[Saved entries]
>>>>>
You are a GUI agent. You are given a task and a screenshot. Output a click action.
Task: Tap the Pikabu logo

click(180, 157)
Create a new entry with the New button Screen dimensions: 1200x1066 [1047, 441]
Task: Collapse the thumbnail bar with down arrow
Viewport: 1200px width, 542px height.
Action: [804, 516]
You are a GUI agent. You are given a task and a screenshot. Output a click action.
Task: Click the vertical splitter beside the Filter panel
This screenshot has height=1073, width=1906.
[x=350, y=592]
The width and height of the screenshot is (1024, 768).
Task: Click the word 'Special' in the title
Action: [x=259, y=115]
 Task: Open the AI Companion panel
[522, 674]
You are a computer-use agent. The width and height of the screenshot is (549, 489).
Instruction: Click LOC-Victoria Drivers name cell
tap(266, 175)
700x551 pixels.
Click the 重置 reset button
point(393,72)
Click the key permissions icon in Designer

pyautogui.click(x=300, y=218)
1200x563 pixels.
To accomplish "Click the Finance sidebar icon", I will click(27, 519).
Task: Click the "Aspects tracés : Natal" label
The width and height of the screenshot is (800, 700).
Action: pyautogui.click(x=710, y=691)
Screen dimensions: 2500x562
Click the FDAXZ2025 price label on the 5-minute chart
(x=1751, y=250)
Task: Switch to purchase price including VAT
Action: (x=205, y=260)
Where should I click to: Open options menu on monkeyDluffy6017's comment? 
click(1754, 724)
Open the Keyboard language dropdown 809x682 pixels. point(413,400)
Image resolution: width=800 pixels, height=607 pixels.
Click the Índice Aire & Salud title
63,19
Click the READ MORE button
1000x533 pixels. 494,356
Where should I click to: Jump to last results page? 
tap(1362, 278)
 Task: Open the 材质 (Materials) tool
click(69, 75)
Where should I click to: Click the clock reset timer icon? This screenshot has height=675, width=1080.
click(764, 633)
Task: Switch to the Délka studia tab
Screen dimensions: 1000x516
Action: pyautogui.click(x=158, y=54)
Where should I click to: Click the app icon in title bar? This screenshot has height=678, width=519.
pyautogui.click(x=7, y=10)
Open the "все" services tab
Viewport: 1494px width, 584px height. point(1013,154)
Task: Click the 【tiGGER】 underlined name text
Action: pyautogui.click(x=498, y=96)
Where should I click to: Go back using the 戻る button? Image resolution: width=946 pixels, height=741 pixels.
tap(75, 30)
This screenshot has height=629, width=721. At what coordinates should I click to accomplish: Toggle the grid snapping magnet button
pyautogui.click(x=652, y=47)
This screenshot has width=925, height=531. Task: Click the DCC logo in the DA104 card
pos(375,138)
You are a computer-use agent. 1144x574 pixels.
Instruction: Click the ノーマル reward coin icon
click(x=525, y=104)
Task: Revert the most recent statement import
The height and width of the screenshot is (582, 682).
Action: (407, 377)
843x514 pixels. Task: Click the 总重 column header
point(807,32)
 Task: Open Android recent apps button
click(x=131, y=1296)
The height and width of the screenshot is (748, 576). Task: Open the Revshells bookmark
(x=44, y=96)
<<<<<
(AIM OF THE TASK):
Show the lines of the entries that include the string "with", copying each in full.

(ANSWER TO THE PROBLEM):
Create a new entry with the New button Screen dimensions: 1200x1066 [1047, 441]
Task: Collapse the thumbnail bar with down arrow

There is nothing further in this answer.